Hace
un calor sofocante, apenas son las nueve de la mañana y el termómetro supera
los 25 grados. Me siento asfixiado, y el día no se presenta demasiado bien.
Hace tan sólo un par de horas que han regresado de aquel lúgubre hospital,
parece que todo sigue igual. Está a punto de cambiar.
Un
imprevisto estruendo irrumpe con ese apesadumbrado silencio que inunda el
pequeño piso del centro de la ciudad. Se ha terminado. ¡Joder! ¿Cómo puede
haber pasado? Las cosas no deberían haber cambiado de esa forma tan repentina.
¡Maldita
sea! Se ha ido, así, en silencio, prácticamente igual que sus dos últimas
semanas. Había dejado de hablar y prácticamente de cualquier otra cosa que
hiciese ver un pequeño atisbo de vida.
Ya no era, ya ni estaba allí.
A
ese instante en el que te sientes desprotegido, le sigue un ritual silencioso,
algo parecido a un baile que jamás has ensayado pero cuyos pasos nacen de ti
con una naturalidad inesperada. Tras un día que fatídico, no hay otro adjetivo
que pueda expresar todo eso y este no se acerca demasiado, te encuentras
delante de tu armario, eligiendo la ropa más oscura que tengas para demostrar a
los demás que eres tú el que ha perdido a alguien.
Nos
señalamos ante aquellos que deciden acompañar ese caminar silencioso hasta la
despedida.
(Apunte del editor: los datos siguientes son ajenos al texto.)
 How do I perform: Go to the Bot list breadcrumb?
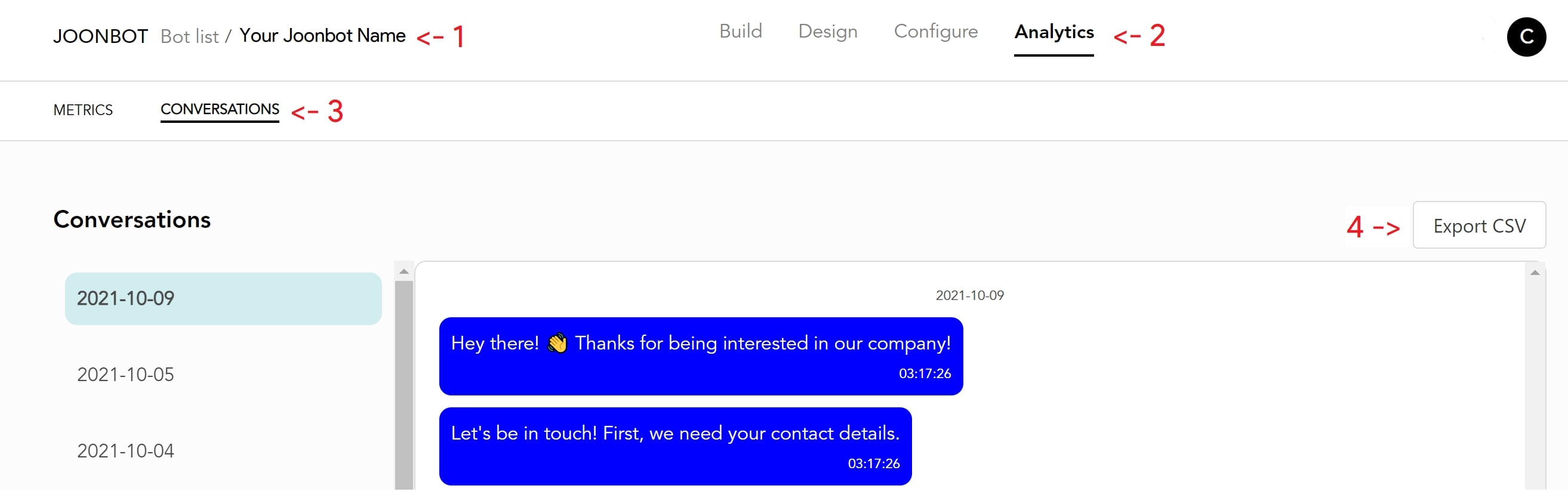[x=189, y=37]
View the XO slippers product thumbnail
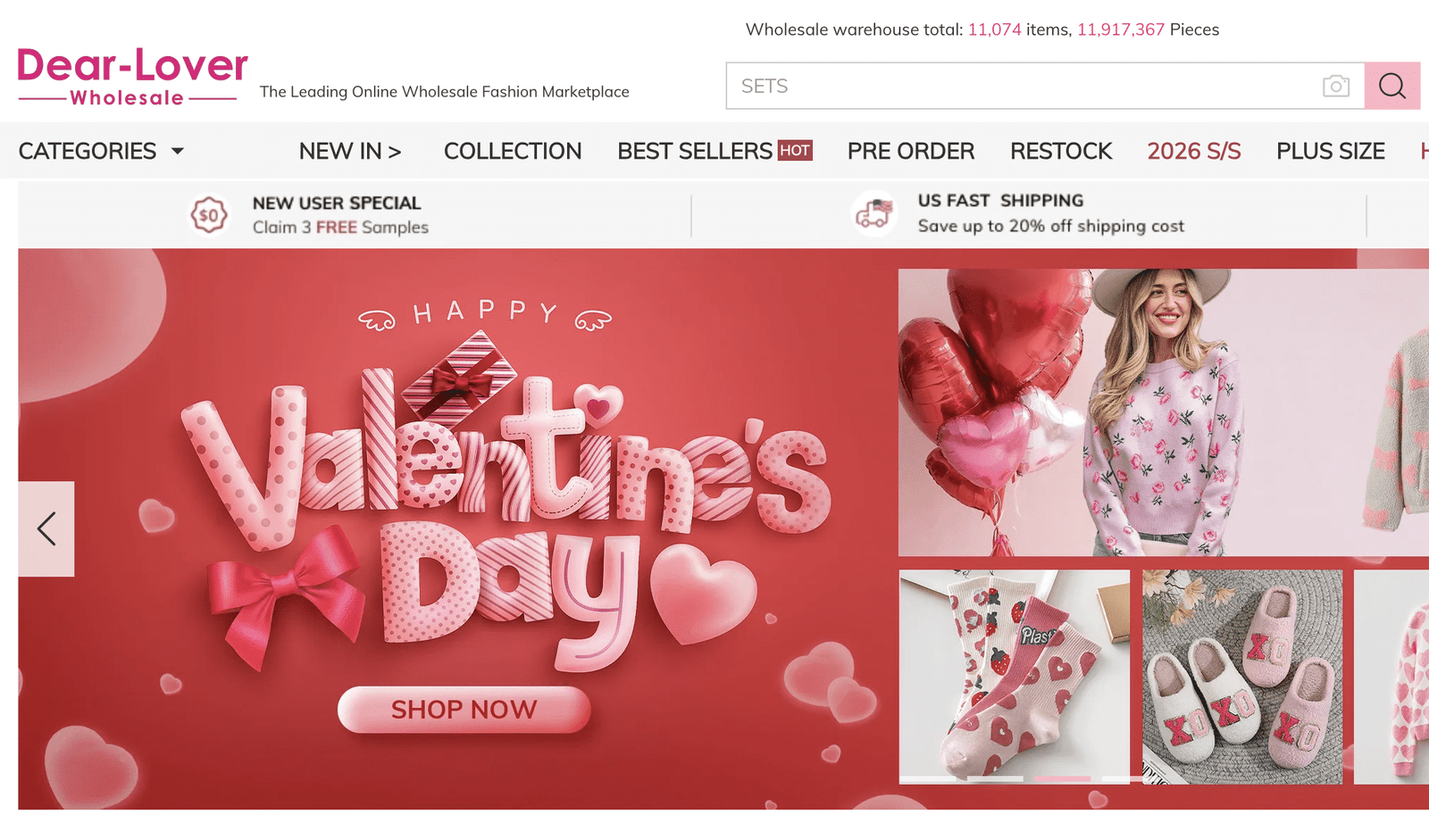Viewport: 1429px width, 840px height. pos(1242,676)
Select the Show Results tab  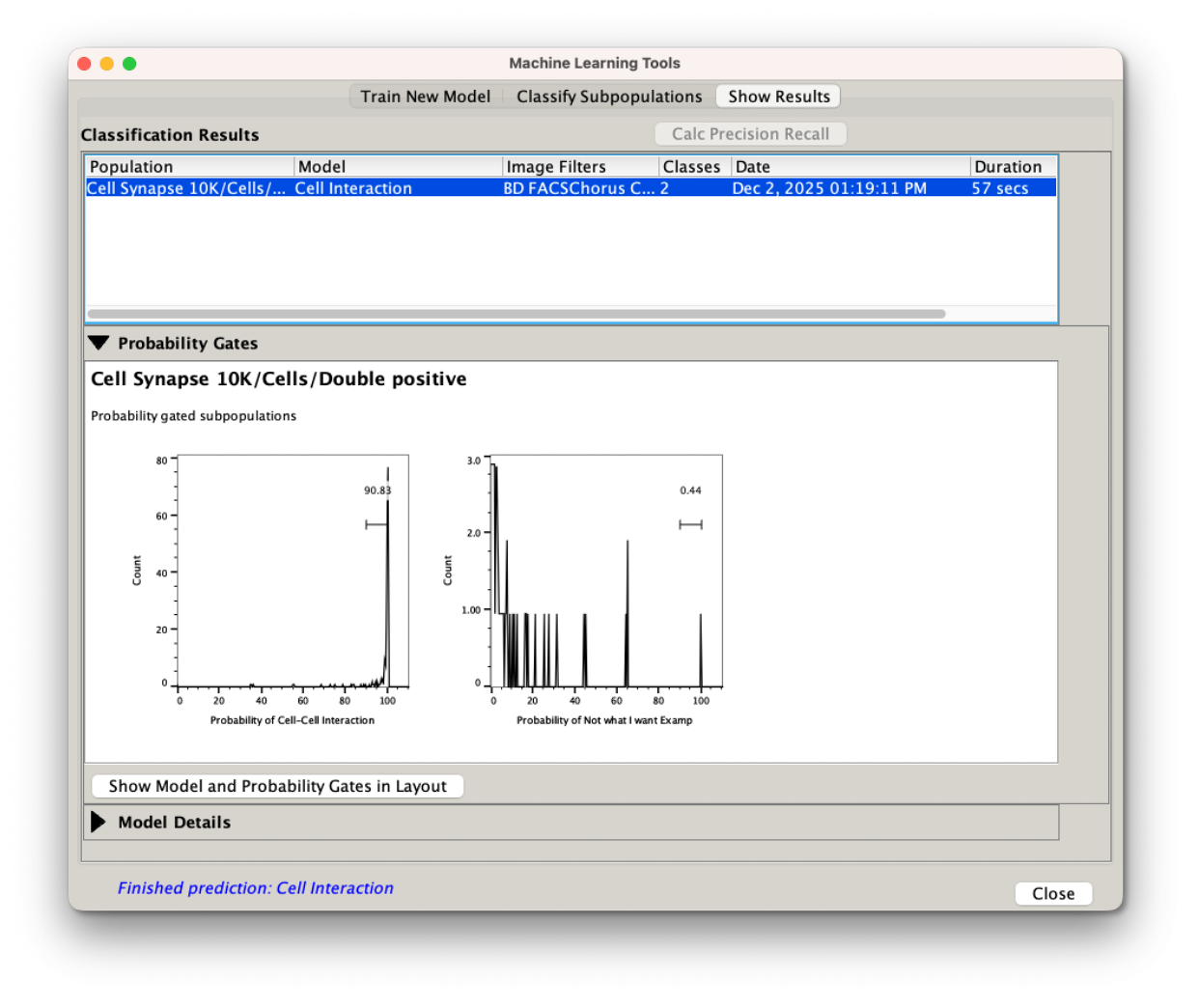coord(778,97)
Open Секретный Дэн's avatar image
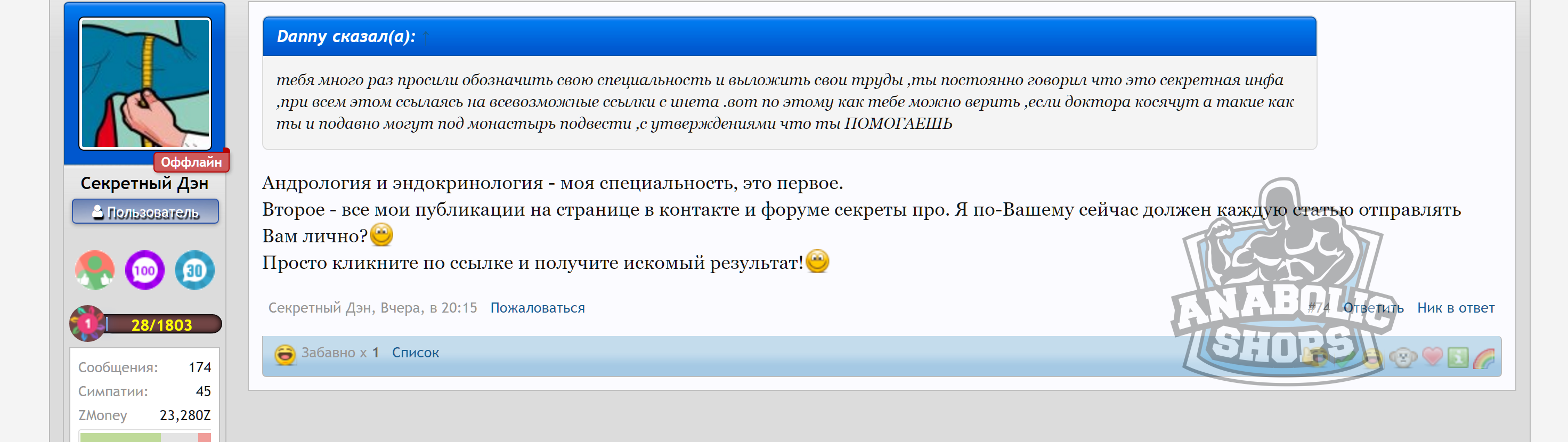 (145, 84)
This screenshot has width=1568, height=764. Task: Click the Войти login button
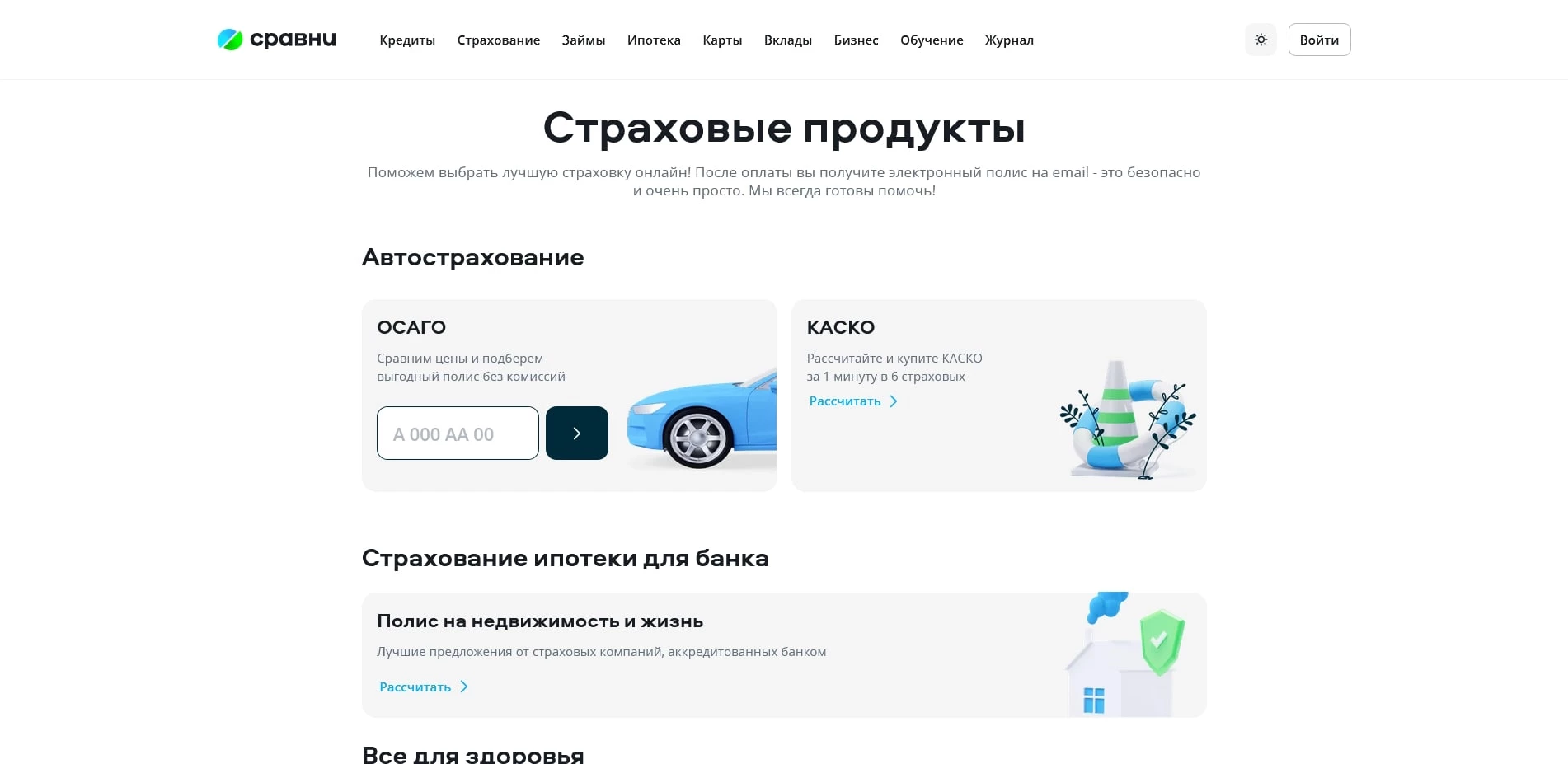pyautogui.click(x=1319, y=40)
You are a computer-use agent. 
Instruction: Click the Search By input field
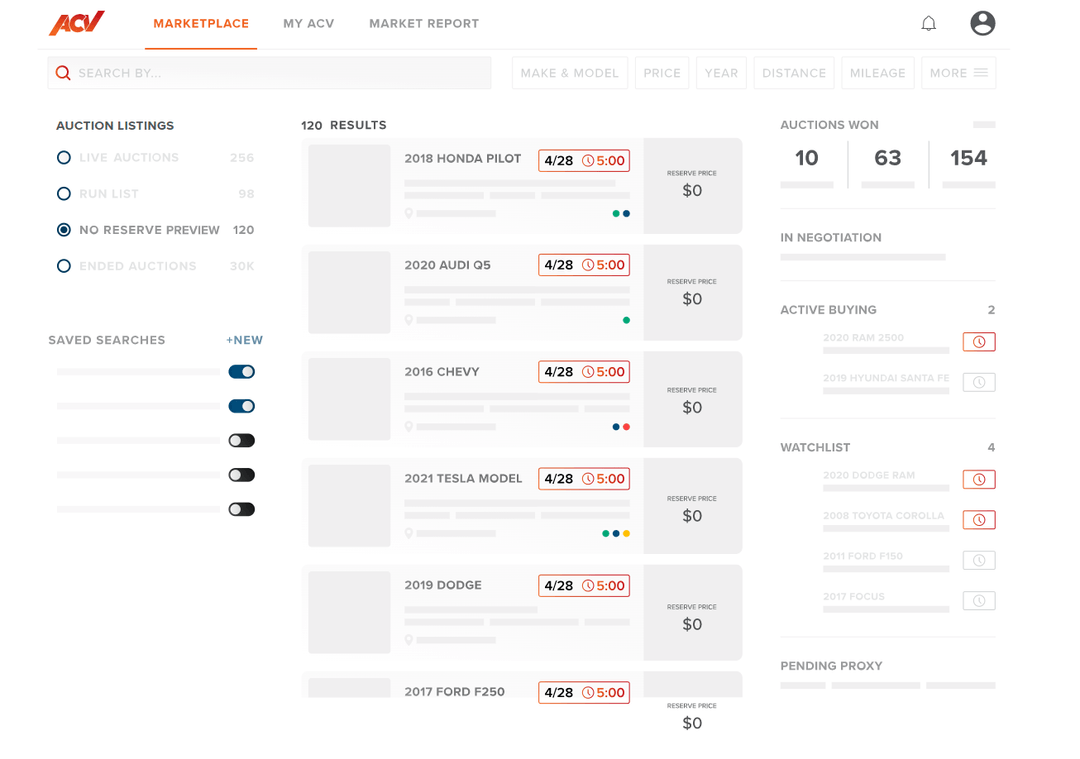pos(280,73)
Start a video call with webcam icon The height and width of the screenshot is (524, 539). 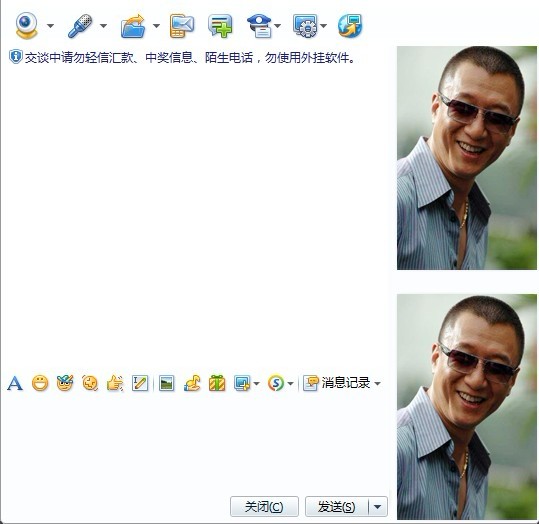pyautogui.click(x=26, y=25)
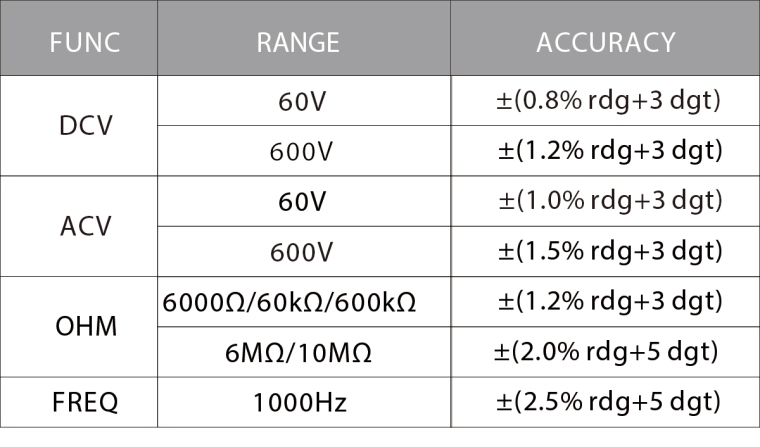Select the ACCURACY column header
The image size is (760, 447).
(x=605, y=43)

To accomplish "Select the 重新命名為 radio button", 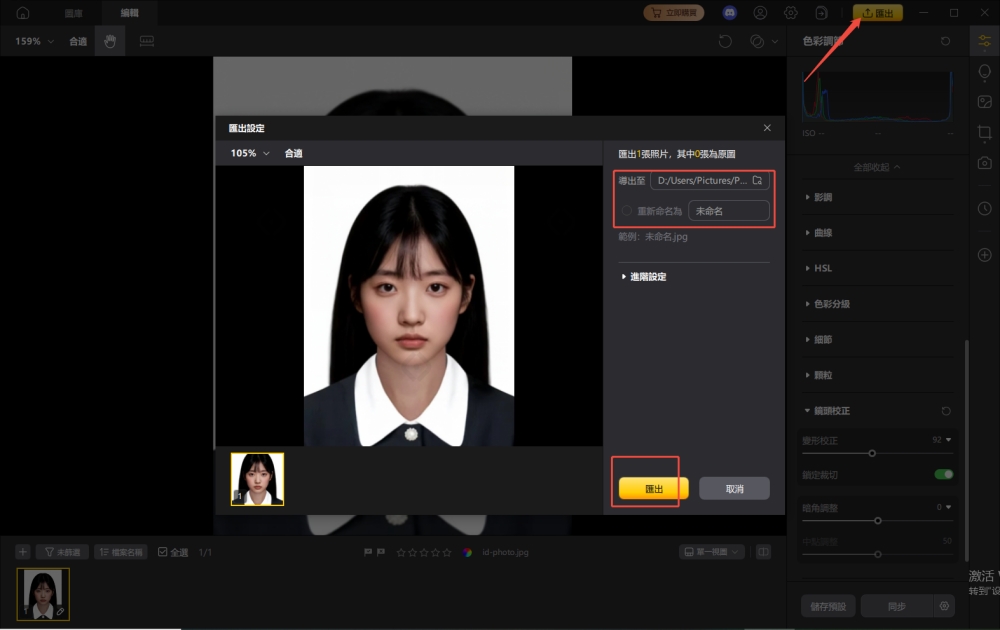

De nuevo te encuentras sólo, aislado de un mundo que ni mucho menos
ha dejado de girar, pero del que has decidido bajar, para respirar y tomar
impulso. Tardarás en volver a subir, meses, quizás años, y no será igual que
antes. Ahora, te dedicarás a sobrevivir, porque vivir como lo hacías antes no
es una opción viable tan siquiera.
Y
se van en días de sol y un tremendo calor. En pleno verano, cuando la gente más
disfruta, tú te sumes en una oscuridad que parece perpetua, pero que tan sólo
dura hasta que quieras que dure. Y acabas brillando, porque hay quien lo
merece. Y seguiremos brillando siempre, allá donde la vida nos lleve encontraremos
motivos para no dejar de luchar ni de sonreír.
Brillad,
que para volver a la oscuridad siempre hay tiempo, pero para demostrar que
tenemos luz, más luz que nadie, siempre es tarde.
“Eres
grande, muy grande” – me susurró. “No permitas que deje de brillar, y nunca
dejes que esa luz se apague”.
Y quizás no brille por todo lo que he pasado,
sino por todo aquello que tiene que llegar.